- _Task instructions_: An exact reproduction of all the data is needed, with no images in it.

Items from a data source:
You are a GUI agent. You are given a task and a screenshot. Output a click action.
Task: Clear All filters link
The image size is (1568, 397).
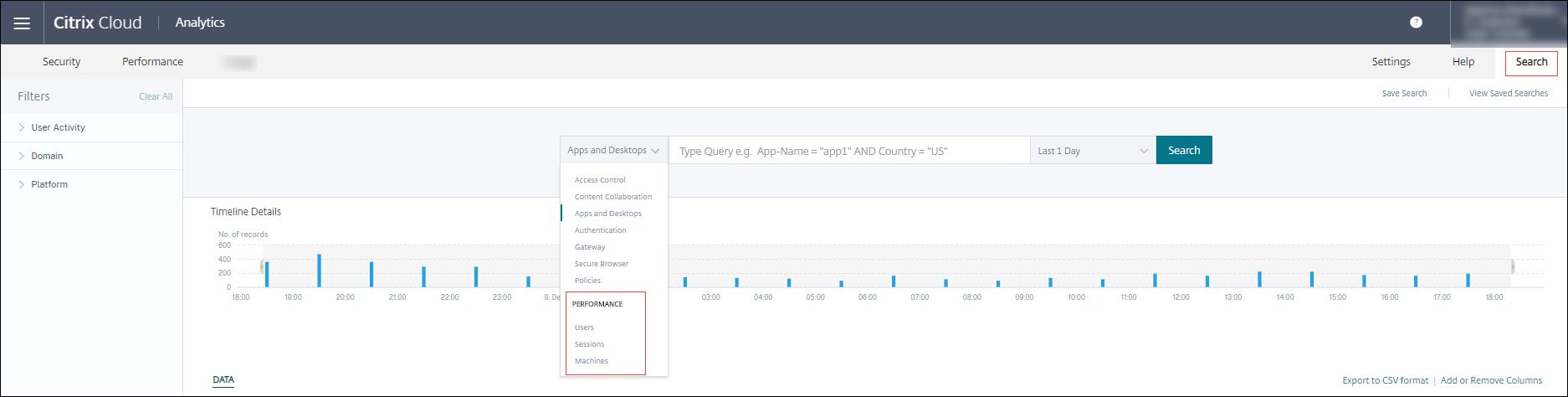(x=156, y=96)
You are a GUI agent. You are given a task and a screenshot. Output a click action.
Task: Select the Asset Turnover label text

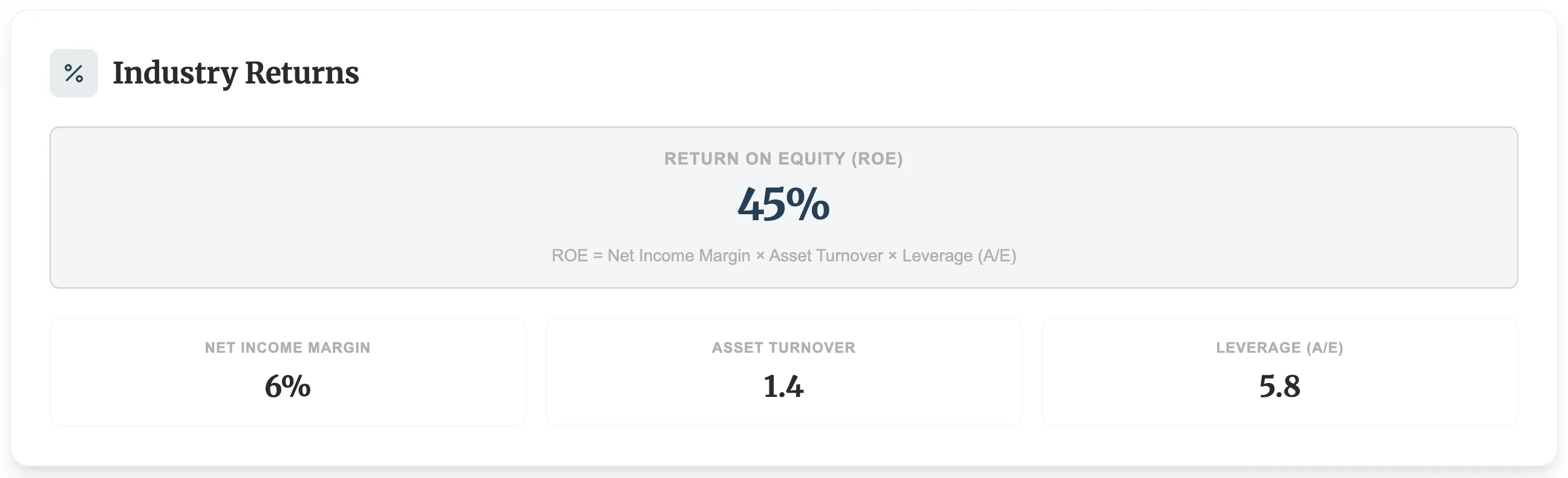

- _Problem solution_:
You are a GUI agent. You are given a task and a screenshot. Output a click action.
Task: Clear All filters link
The image size is (1568, 397).
(x=156, y=96)
You are a GUI agent. You are given a task and a screenshot. Output a click action.
Task: Select the Asset Turnover label text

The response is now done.